Over the next six years, Kralik raised almost $17 million across five funds, with 35 investors. But that money allegedly never arrived at the properties.
The Securities and Exchange Commission charged Kralik this month for allegedly lying to investors and misappropriating investor money, according to a complaint filed with the U.S. District Court for the Central District of California.
From 2017 through this year, Kralik funneled more than $1.6 million of investor cash into a Mercedes-Benz, paying off his home mortgage and a vacation in Mexico, the SEC alleged in its complaint.
He also “improperly” used money from investors to pay off operating expenses for JKV Capital.
All of this was concealed, the SEC said, because Kralik and JKV Capital gave their investors false statements.
Kralik did not respond to a request for comment. He also did not give testimony to SEC staff during the agency’s investigation.
Never fixed, never flipped
Kralik’s second fund through JKV Capital, named an opportunities fund, had its sights set on the “supply constrained Southern California market.”
Acquire “starter workforce homes at deep discount prices,” reads a description on Cityvest, a crowdfunding platform JKV used for advertising.
After the purchase, JKV said it would renovate homes within a two-to-three-month time frame, and sell the properties a few months later. Kralik had experience, the pitch said, given he had “purchased, renovated and sold over 5,000 single-family rentals since 2009.”
JKV was shooting for a 20 percent internal rate of return, according to the listing, though noted fund returns and yields were not guaranteed.
The fund was a private placement, meaning Kralik and JKV could raise capital without having to register the securities with the SEC. Disclosures about the fund can be limited.
Kralik also relied on a securities rule called 506c — a provision that allows a firm to solicit investors through advertising. By doing this, Kralik could advertise his investment opportunities on social media, or on his website.
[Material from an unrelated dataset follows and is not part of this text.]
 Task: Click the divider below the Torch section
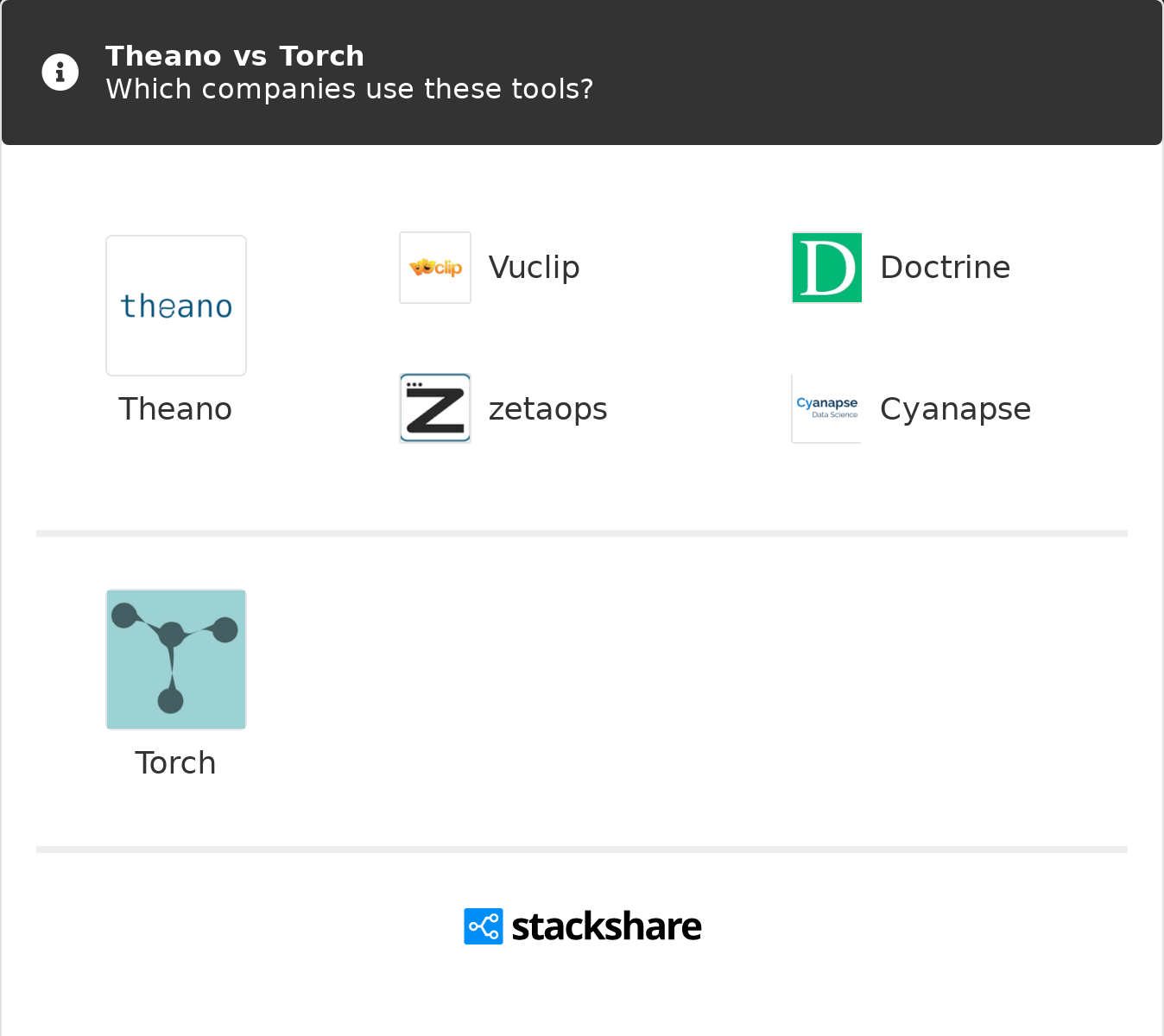point(582,850)
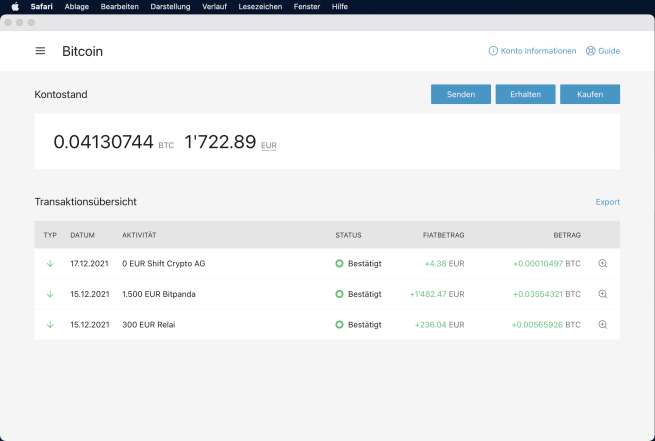The image size is (655, 441).
Task: Click the Konto Informationen info icon
Action: (x=493, y=51)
According to the SEC, Kralik never hit his target.
He raised $3.95 million through the second fund, from six investors and a feeder fund, an entity that pools funds for third-party investors.
That feeder fund, which was not named, had 68 individual investors, according to the SEC’s complaint.
The money never hit properties either. Kralik and JKV’s fix-and-flip pitch for the second fund was “materially false,” the SEC said.
In 2019, when JKV opened the fund, Kralik signed a form with the SEC saying “no gross proceeds were proposed to be used to pay any named executive officers,” including Kralik. That, according to the SEC, was false.
“He proceeded to use Fund II money for his personal expenses,” the SEC said, adding Kralik also “failed to safeguard Fund II investor proceeds in a segregated escrow account.”
Personal expenses
In April 2022, Kralik had to pay his mortgage on his personal home in Newport Beach.
According to the SEC, a bank account for JKV LLC had $9.88 on April 20. The next day, Kralik transferred $15,000 from a bank account for the second JKV fund into the LLC’s account. Kralik then made a mortgage payment of $13,358 from that LLC account.
A similar event happened in December 2022.
Kralik made a mortgage payment of $13,358 using funds from JKV LLC’s bank account, which caused the account to go into overdraft. To cure it, Kralik transferred $13,000 from another fund account, the SEC alleged.
It wasn’t just mortgage payments. Kralik paid off checks to a waterfront social club, a vacation in Cabo San Lucas and a nanny for his kids.
Investors, the SEC said, did not know.
“In deciding whether to invest in the JKV Funds, investors would have considered it important to know whether the Defendants would misappropriate fund money for Kralik’s own enrichment,” the SEC said in its complaint.